Instructions to follow:
Every line in the records below with the string "computer" needs to be copied out.

Study material:

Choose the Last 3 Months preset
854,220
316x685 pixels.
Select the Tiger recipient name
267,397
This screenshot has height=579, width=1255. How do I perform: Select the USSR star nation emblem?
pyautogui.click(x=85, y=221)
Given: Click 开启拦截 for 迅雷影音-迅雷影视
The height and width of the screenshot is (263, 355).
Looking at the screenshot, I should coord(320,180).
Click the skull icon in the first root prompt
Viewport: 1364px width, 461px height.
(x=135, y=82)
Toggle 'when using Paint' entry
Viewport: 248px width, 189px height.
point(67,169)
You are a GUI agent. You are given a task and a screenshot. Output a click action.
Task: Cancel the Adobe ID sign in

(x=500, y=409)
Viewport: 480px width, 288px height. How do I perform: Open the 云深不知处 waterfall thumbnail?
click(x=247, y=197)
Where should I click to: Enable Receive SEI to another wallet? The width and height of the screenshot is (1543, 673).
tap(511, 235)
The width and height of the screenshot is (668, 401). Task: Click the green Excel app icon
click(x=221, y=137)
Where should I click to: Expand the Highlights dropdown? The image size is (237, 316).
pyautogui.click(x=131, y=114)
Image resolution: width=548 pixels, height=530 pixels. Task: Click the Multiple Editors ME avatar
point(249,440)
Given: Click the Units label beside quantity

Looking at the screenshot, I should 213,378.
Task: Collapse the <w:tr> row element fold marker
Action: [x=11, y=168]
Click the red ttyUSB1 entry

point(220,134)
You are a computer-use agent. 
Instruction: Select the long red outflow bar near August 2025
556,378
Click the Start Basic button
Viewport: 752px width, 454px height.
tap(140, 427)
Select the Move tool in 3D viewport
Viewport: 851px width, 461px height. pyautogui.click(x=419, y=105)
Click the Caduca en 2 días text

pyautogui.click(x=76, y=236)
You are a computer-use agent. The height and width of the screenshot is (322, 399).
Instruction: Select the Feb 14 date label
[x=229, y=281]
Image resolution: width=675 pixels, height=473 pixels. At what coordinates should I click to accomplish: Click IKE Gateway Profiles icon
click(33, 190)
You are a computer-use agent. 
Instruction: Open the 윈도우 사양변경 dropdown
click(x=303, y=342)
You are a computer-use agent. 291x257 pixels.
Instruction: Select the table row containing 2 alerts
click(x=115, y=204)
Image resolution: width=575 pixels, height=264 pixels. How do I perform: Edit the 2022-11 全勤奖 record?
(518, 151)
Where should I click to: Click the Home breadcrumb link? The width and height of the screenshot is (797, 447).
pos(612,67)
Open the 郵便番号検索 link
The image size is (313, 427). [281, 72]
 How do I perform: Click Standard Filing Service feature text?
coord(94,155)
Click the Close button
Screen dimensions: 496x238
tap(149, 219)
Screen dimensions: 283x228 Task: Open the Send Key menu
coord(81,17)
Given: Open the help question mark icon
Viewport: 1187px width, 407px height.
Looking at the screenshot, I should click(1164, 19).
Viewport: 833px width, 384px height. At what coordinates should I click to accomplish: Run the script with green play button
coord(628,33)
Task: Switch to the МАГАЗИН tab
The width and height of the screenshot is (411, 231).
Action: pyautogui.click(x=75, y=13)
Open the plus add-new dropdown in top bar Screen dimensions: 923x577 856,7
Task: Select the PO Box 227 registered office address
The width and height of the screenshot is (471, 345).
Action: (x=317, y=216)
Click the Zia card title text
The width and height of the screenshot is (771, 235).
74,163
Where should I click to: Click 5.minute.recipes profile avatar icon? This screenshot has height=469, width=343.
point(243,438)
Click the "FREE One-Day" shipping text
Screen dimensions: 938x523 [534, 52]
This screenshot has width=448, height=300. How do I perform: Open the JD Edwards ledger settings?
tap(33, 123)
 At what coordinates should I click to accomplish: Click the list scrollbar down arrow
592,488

Solution to the problem:
You are a computer-use agent. 
You are a computer-use agent. The height and width of the screenshot is (322, 399).
You are a computer-use agent. 
You are a computer-use agent. 291x257 pixels.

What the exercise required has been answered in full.